[Recorded data]
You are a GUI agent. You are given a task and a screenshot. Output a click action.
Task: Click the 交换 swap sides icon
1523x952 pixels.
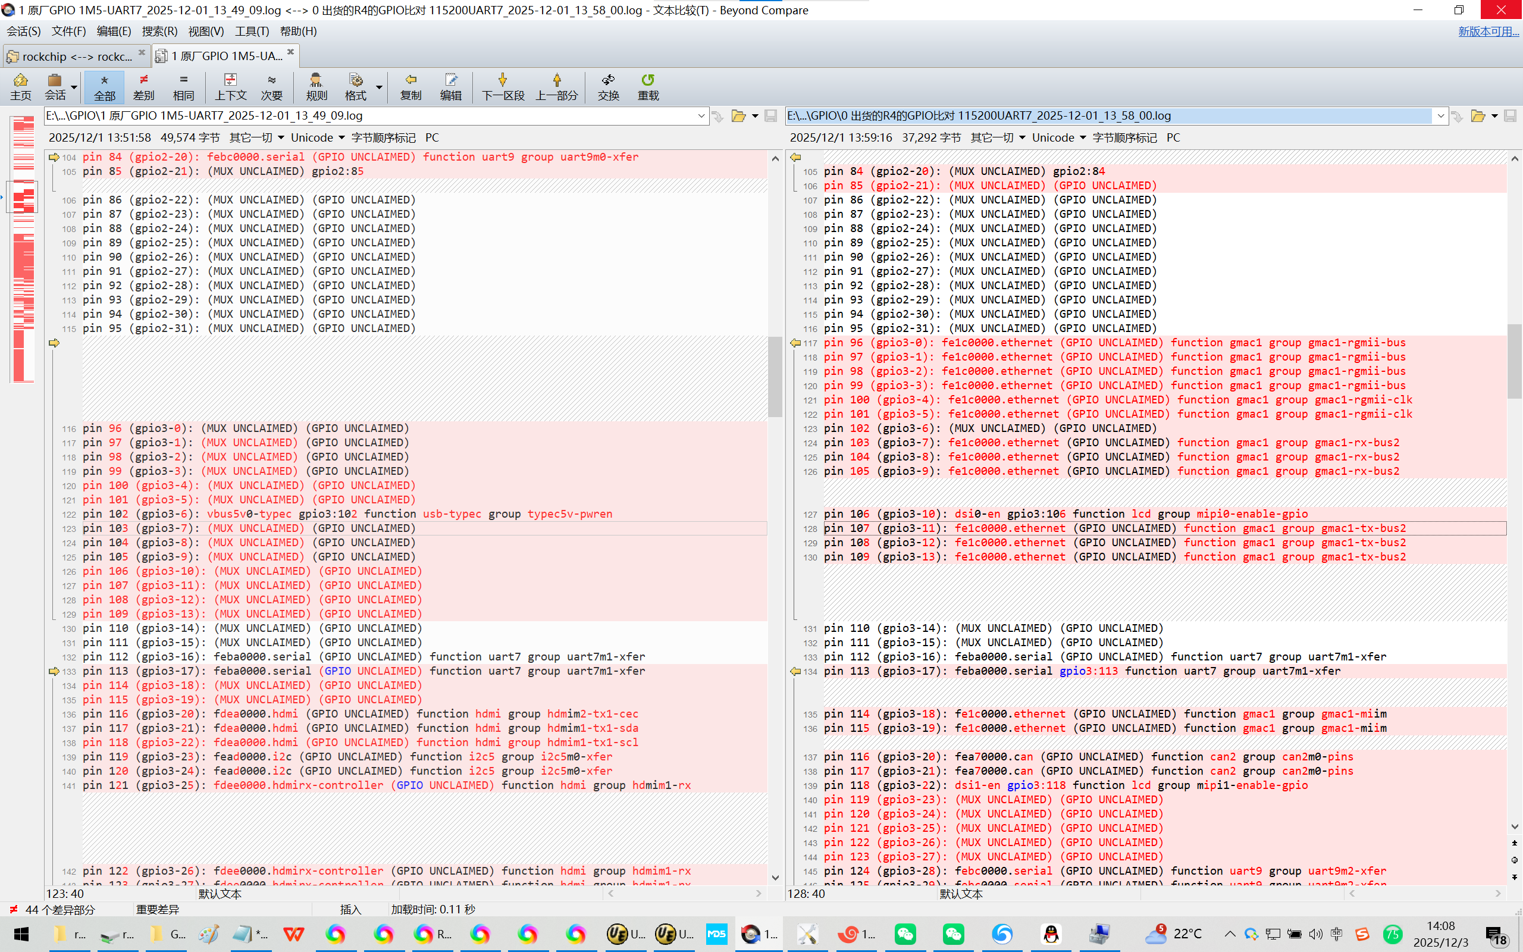click(608, 86)
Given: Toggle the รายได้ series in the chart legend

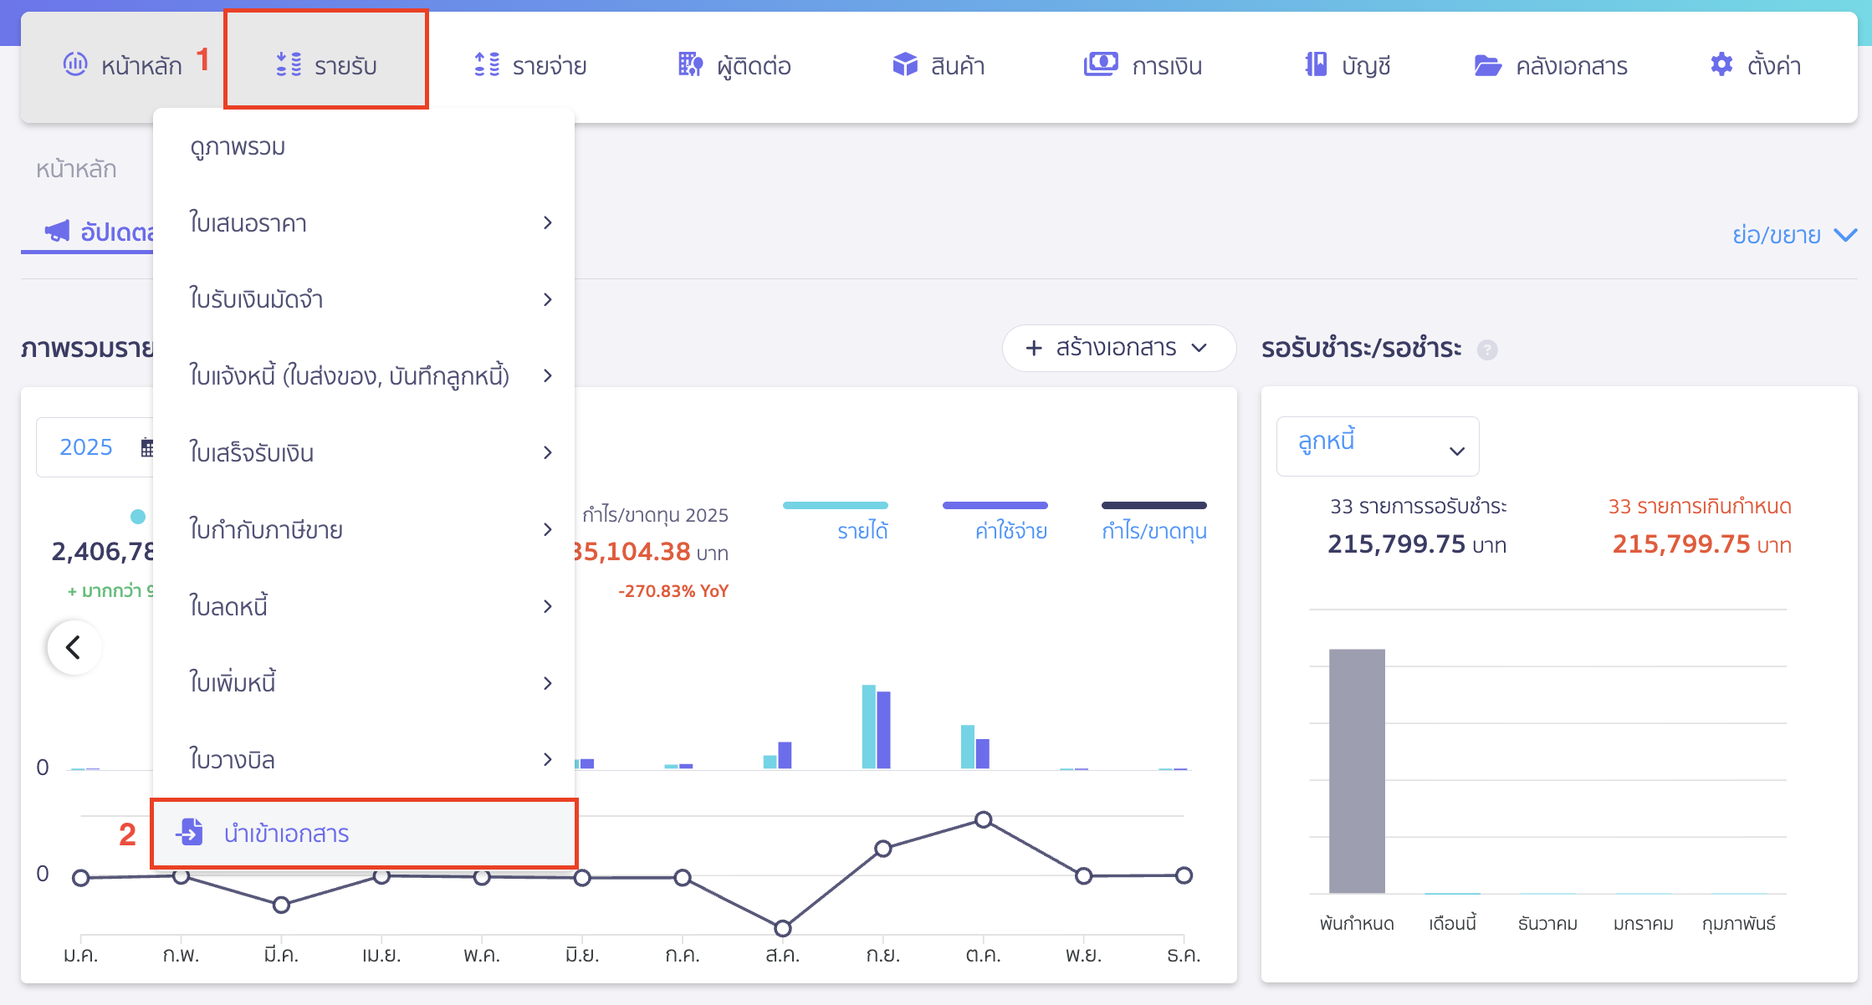Looking at the screenshot, I should click(x=862, y=527).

# WHAT TO WORK ON
Only an exact copy belongs in the answer: the lines from the one containing "1523x952 pixels." through the end of the records, both ends included, minus the pictures.

# WRITTEN ANSWER
1523x952 pixels.
click(608, 86)
Given: Toggle the รายได้ series in the chart legend

Looking at the screenshot, I should click(x=862, y=527).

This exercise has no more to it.